Gil Cates had a lot of victories in his long career. As a former president of the DGA, its current secretary/treasurer and its chief negotiator for the last four contracts; as founder of the UCLA School of Theatre, Film and Television; founder and artistic director of the Geffen Playhouse; as director and producer of such multiple-Oscar-nominated films as Summer Wishes, Winter Dreams and I Never Sang For My Father; as well as so many TV films that made a lasting mark on the medium. There’s so much more, but my own personal connection (aside from attending the great theater he oversaw at the Geffen) has always been with the Oscars, and on those occasions when I got to talk to him or interview him I was like a kid in a candy store listening to his stories (sorry, some I just can’t print — off the record). His last show aired in 2008, the year No Country For Old Men won Best Picture. But this was also the year of the writers strike that KO’d the Golden Globes and put a dark cloud over the Oscars until just 12 days before the show was to air, when it was settled. But Cates, with his usual calm of a master negotiator and problem solver, had a Plan A (with all the stars in a strike-free show) and a Plan B (with no stars but a heavy emphasis on history and clips) ready to go, essentially prepping two different shows simultaneously, depending on events out of his control. It’s a good thing he was in charge because a lesser or more inexperienced producer might have cracked under the pressure. Not Gil. In the end, he produced a classy, star-studded show as usual but was ready to deliver whatever cards were dealt. And the challenging experience of that show didn’t sour him on the thrill he got every time up at bat. He told me he was ready to do more.
“I’ve always loved doing it. I would love to do it another five or six times. I don’t know how anyone can get tired doing it,” he said. Sadly he never got to do it again. And in those 14 shows he never really stopped innovating despite the annual criticism that goes with the territory of doing the impossible and making an Oscar show that pleases everybody. “One year (in 2005) I gave many of the awards in the audience. I thought it was novel and fun. A lot of folks thought it was too novel.

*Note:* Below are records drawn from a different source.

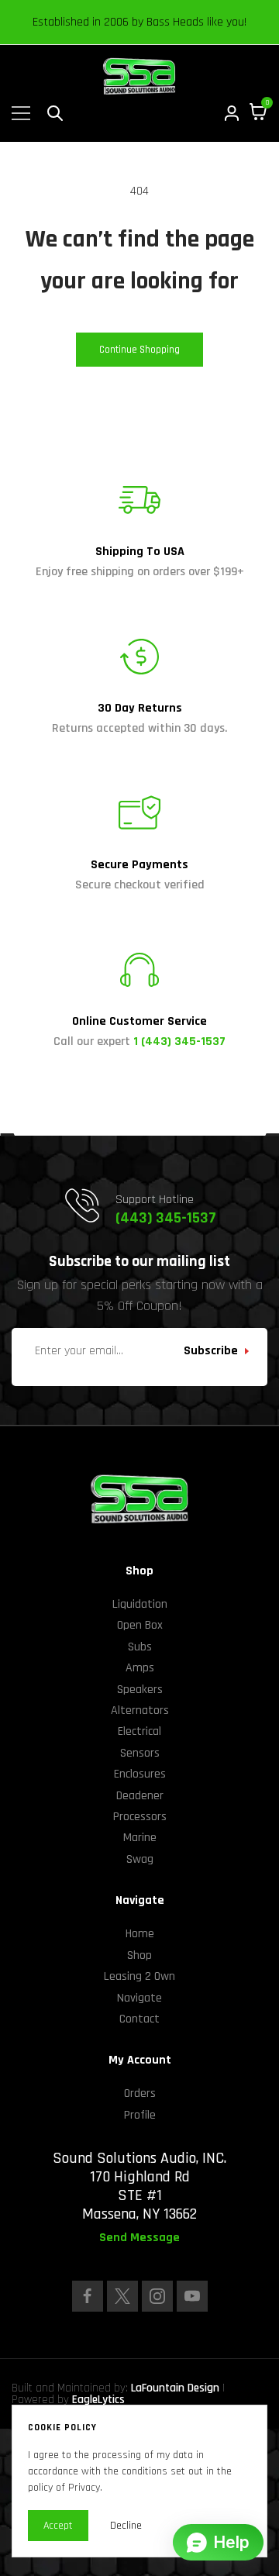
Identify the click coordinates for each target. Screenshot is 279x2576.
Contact (139, 2019)
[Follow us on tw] (122, 2296)
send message (139, 2238)
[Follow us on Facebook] (87, 2296)
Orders (140, 2093)
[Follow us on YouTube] (192, 2296)
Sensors (140, 1753)
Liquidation (139, 1604)
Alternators (140, 1710)
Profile (140, 2115)
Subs (140, 1647)
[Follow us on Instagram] (157, 2296)
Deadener (140, 1796)
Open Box (140, 1625)
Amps (140, 1668)
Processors (140, 1817)
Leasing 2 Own (139, 1976)
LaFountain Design (175, 2388)
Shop (139, 1955)
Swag (139, 1859)
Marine (140, 1837)
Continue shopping (139, 349)
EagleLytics (98, 2399)
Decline (126, 2526)
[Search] (55, 113)
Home (140, 1934)
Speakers (140, 1689)
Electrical (139, 1731)
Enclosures (140, 1774)
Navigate (139, 1998)
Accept (58, 2526)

Obviously I didn’t do it the following year,” he told me. “You have to respect the Academy and respect the purpose of the awards and then do something that has your own unique feel on it.”
He was proud of all the hosts he brought into the show including Billy Crystal, Whoopi Goldberg, Steve Martin, Chris Rock, Jon Stewart and even David Letterman, whose infamous “Uma … Oprah” bits did not go over big (even Letterman regularly bad-mouths his own performance). Cates told me he thought Letterman did just fine and in his typical gentlemanly manner refused to throw him under the bus when I asked whether in hindsight he regretted bringing him in.
“The host is the key. My own favorite hosts are people who have had experience with stand up comedy because once you’ve played a lot of houses with drunken people and people who don’t care and people whose attention is elsewhere you build up an ability,” he said. In other words you are ready to host the OSCARS.
Cates proved himself with grace under fire right from the very first show he produced in 1990. It was the year after the infamous “Snow White/Rob Lowe” show that Allan Carr produced, and a lot of high-profile Academy members were horrified and complained loudly. Disney even threatened to sue. Cates led a task force to address the disaster and eventually took on the producing duties himself for the next year’s show, which was also the first time Crystal hosted. The rest is Oscar history. The Academy and the industry owe this man a lot.
When we spoke he was full of ideas for the future, the shows he hoped to get another crack at. He wasn’t as concerned about the endless other awards groups that try to imitate Oscar even though he admitted they can create a certain amount of fatigue. “Most of the others are precursors to who wins the Oscar. That’s the BIG award, that’s the only one that really counts and is significant. In a way I’ve always regarded those other shows as noise but nonetheless noise that has to be taken into consideration,” he said. “But as long as the Academy board keeps their eyes open to the possibilities of change, they are in great shape.”
The Oscars were in great shape when Gil was around. So was the entire industry. The tributes that continue to pour in today are testament to that.